An Experimental Study of Semantic Continuity for Deep Learning Models
Shangxi Wu, Dongyuan Lu, Xian Zhao, Lizhang Chen, Jitao Sang
TL;DR
The paper addresses semantic discontinuity, where small semantic perturbations cause large output changes in deep models, undermining robustness and interpretability. It introduces a semantic continuity constraint that enforces smooth gradients by minimizing the semantic-change metric $DS(x,x')$ between original inputs $x$ and non-semantic perturbations $x'$, via the loss $Loss = Loss + \alpha Loss_{continuity}$ with $Loss_{continuity} = DS(x,x')$ and $x' = P(x)$. Empirical validation on ImageNet and CIFAR-100 with ResNet variants shows reduced semantic-discontinuity (lower $DS$), improved adversarial robustness, clearer and more focal explanations (IG, GradCAM, LIME), better transferability, and reduced bias on Color MNIST. The work highlights that aligning models with semantic neighborhoods yields tangible gains across trustworthiness metrics and offers a practical pathway to more human-aligned perception in deep learning systems.
Abstract
Deep learning models suffer from the problem of semantic discontinuity: small perturbations in the input space tend to cause semantic-level interference to the model output.

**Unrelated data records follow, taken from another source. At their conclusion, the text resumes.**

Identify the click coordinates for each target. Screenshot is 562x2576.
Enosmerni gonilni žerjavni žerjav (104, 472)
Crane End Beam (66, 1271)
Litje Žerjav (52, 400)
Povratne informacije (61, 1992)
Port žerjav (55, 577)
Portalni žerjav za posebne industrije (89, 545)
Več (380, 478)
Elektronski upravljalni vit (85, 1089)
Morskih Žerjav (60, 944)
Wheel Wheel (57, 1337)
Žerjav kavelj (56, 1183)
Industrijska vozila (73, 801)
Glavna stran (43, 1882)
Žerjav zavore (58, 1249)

We argue that the semantic discontinuity results from these inappropriate training targets and contributes to notorious issues such as adversarial robustness, interpretability, etc. We first conduct data analysis to provide evidence of semantic discontinuity in existing deep learning models, and then design a simple semantic continuity constraint which theoretically enables models to obtain smooth gradients and learn semantic-oriented features. Qualitative and quantitative experiments prove that semantically continuous models successfully reduce the use of non-semantic information, which further contributes to the improvement in adversarial robustness, interpretability, model transfer, and machine bias.